Friday, June 17, 2011

happychappy :)

woke up this morning looking like i slept with a hanger in my mouth xD i feel goood, really good. my teaching prac was the shiz and i am now more than ever, convinced that this is what i want to do. my life is currently drama free, it's like everything had to hit its climax to gravitate back to normality. nevermind that it took a while, because things are better than ever now. i needed to withdraw myself from certain things, to retreat and re-collect myself, my thoughts..which turns out was exactly what the doc ordered. besides that i have let go of a lot,..its funny looking back on those days knowing now exactly what i was headed towards and what was headed towards me. but it's all good because now, even if i end up finding myself in those situations again that i seem to be prone to, they wont be anything i can't handle, if all thats happened has taught me anything, it's that.

Tuesday, June 7, 2011

Hamza Alkhateeb (13yrs of age)

Your name escaped me earlier, but your face has been haunting me for the past two days. I feel a kinship towards you because of our common humanity. I hurt for the cruel injustice committed against you, but also against your family. I imagine that the absence of your brilliant radiant light is felt deeply in their lives and that the void they now feel as a result will never ever be filled.
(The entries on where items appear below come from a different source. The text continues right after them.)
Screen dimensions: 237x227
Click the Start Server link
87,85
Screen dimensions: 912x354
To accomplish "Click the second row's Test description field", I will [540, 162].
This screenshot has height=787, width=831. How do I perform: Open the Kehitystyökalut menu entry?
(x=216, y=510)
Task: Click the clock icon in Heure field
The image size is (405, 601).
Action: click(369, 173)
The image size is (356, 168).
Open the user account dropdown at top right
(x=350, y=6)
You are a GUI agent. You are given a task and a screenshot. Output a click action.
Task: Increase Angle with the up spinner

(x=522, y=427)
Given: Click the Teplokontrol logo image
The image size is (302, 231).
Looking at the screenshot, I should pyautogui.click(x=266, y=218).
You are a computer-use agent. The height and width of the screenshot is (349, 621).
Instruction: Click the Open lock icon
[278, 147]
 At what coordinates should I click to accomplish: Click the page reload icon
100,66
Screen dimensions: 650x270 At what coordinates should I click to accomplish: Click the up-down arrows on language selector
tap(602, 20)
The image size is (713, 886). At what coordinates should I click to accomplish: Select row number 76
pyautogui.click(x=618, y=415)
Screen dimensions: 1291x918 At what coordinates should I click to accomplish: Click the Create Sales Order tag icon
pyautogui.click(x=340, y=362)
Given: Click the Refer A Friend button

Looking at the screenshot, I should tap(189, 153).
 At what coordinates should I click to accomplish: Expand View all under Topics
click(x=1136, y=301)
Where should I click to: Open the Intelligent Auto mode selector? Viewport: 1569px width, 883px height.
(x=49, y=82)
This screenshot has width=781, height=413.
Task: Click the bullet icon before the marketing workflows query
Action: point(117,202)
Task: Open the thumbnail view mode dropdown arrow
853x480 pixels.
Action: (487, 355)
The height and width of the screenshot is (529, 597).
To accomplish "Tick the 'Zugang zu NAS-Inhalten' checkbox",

I empathize with them so much, although I can never know or fathom what it was like to lose you, their child, in the horrific way that they did.. Finding out about your story, my tears are ones of rage because the wounds, the physical pain inflicted upon your body should have never happened to you, you didn't deserve it to happen to you, your family didn't deserve to know what happened to you.. to see it like they did.. I hope that like me though they find comfort in knowing that your soul is safe now and that your body can no longer feel any pain. I hope you are put up amongst those in the highest levels of jannah and that your family will join you there inshAllah.

I wish strength and resilience for your family to continue living and fighting in your memory..and please know that there are so many more fighting and that you are being thought of and won't ever be forgotton. Inallilahi wa ina illayhi rajioon.